The Guardian of the Abyss gave her a look filled with such fury that she froze. “So I should’ve let you die, Liliana? Is that what you would will of me?”

She’d insulted him. “No,” she said at once. “But you’re far more important than me.”
Far more.
“If you die, what will become of the Abyss?”

“There will be a new lord.” Anger continued to glitter in the eyes become winter-green once more. “There will never be another Liliana.”

Her heart kicked, stopped, and when it started again, it belonged to him, this Prince of Elden become Lord of the Black Castle. She couldn’t stop the trembling of her lower lip, couldn’t stop the tear that rolled down her cheek. For the second time, she was crying in front of him when she tried never, ever to betray such vulnerability.

The Guardian of the Abyss made a rough sound in the back of his throat, and then she was being scooped up and settled on his lap, against the cool chill of his armor.
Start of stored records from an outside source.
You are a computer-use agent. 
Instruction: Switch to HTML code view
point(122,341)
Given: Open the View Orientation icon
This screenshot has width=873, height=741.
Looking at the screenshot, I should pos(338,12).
When he ordered her to continue keeping pressure on her wounds, she obeyed, even as she refused to let go of the hold she had around his palm.

“You’re still bleeding,” she managed to say through the tears. “I can taste the power.” It was rich and dark and tempting. So tempting. The sorcery she could do with
his blood…
No.
She threw aside his hand and the towel at her throat to huddle into herself, horrified. “Let me go. I’m evil.” The Blood Sorcerer’s daughter, after all.

Strong fingers against her face, his arm holding her tightly in place. “The blood you taste is freely given,” he murmured in her ear. “It intoxicates.”

She shuddered, because he was right. The exquisite beauty of it ran through her veins, curled around her senses, threatening to make her a slave. “Please.”

“Have you smelled blood that is not freely given?”

She thought of her father’s tower room, of her horror as she sat bound, unable to help his victims…and then later, when he’d stolen her will, forced her to assist. “Yes.” A low, quiet word. “I was a child,” she whispered, wondering if he would believe her. “I’ve never spilled innocent blood of my own free will.”

“I know.” Fingers in her hair, massaging her skull. “What did it taste like?”

“Putrid, vile, spoiled.” She’d thrown up the first time, had had her face pushed into her own vomit as punishment. “Nothing like your blood.”

“That was because it was stolen. Do you see, Liliana?”

Oh.
“Then you must not give your blood to me freely,” she admonished. “I’m apt to become drunk on it and murder you in your bed.”